Task requirements →
Once you have read the data below, write it all out exactly.
++++++++
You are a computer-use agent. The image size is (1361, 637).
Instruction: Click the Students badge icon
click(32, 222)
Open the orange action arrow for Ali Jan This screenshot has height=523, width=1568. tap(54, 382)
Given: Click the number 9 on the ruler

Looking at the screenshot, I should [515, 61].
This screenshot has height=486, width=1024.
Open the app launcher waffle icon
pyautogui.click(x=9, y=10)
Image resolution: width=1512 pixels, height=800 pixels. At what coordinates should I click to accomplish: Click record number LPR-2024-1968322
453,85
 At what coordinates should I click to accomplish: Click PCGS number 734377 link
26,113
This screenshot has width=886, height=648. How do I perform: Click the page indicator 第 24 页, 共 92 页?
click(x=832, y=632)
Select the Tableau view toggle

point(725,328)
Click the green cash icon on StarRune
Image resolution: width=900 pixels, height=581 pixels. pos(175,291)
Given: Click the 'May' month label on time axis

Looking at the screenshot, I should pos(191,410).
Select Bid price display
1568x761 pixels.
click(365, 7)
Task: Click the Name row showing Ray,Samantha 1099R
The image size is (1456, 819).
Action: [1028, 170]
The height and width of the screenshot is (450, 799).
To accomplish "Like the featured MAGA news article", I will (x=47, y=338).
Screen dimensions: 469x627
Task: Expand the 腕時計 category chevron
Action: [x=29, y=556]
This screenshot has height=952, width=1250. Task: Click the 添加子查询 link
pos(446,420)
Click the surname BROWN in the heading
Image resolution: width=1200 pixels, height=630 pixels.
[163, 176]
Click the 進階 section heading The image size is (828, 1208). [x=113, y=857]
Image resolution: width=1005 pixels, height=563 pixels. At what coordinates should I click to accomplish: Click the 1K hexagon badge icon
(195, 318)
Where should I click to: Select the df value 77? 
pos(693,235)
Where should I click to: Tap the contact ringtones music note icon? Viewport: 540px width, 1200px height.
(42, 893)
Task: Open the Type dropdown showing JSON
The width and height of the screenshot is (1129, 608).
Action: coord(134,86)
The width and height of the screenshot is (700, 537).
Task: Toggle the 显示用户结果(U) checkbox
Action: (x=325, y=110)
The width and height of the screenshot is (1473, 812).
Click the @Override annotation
++++++++
Output →
You are a computer-use agent. The image size is (1361, 637).
Instruction: Click the Students badge icon
click(32, 222)
Open the orange action arrow for Ali Jan This screenshot has height=523, width=1568. tap(54, 382)
Given: Click the number 9 on the ruler

Looking at the screenshot, I should [515, 61].
This screenshot has height=486, width=1024.
Open the app launcher waffle icon
pyautogui.click(x=9, y=10)
Image resolution: width=1512 pixels, height=800 pixels. At what coordinates should I click to accomplish: Click record number LPR-2024-1968322
453,85
 At what coordinates should I click to accomplish: Click PCGS number 734377 link
26,113
This screenshot has width=886, height=648. How do I perform: Click the page indicator 第 24 页, 共 92 页?
click(x=832, y=632)
Select the Tableau view toggle

point(725,328)
Click the green cash icon on StarRune
Image resolution: width=900 pixels, height=581 pixels. pos(175,291)
Given: Click the 'May' month label on time axis

Looking at the screenshot, I should pos(191,410).
Select Bid price display
1568x761 pixels.
click(365, 7)
Task: Click the Name row showing Ray,Samantha 1099R
The image size is (1456, 819).
Action: [1028, 170]
The height and width of the screenshot is (450, 799).
To accomplish "Like the featured MAGA news article", I will (x=47, y=338).
Screen dimensions: 469x627
Task: Expand the 腕時計 category chevron
Action: [x=29, y=556]
This screenshot has height=952, width=1250. Task: Click the 添加子查询 link
pos(446,420)
Click the surname BROWN in the heading
Image resolution: width=1200 pixels, height=630 pixels.
[163, 176]
Click the 進階 section heading The image size is (828, 1208). [x=113, y=857]
Image resolution: width=1005 pixels, height=563 pixels. At what coordinates should I click to accomplish: Click the 1K hexagon badge icon
(195, 318)
Where should I click to: Select the df value 77? 
pos(693,235)
Where should I click to: Tap the contact ringtones music note icon? Viewport: 540px width, 1200px height.
(42, 893)
Task: Open the Type dropdown showing JSON
The width and height of the screenshot is (1129, 608).
Action: coord(134,86)
The width and height of the screenshot is (700, 537).
Task: Toggle the 显示用户结果(U) checkbox
Action: (x=325, y=110)
The width and height of the screenshot is (1473, 812).
Click the @Override annotation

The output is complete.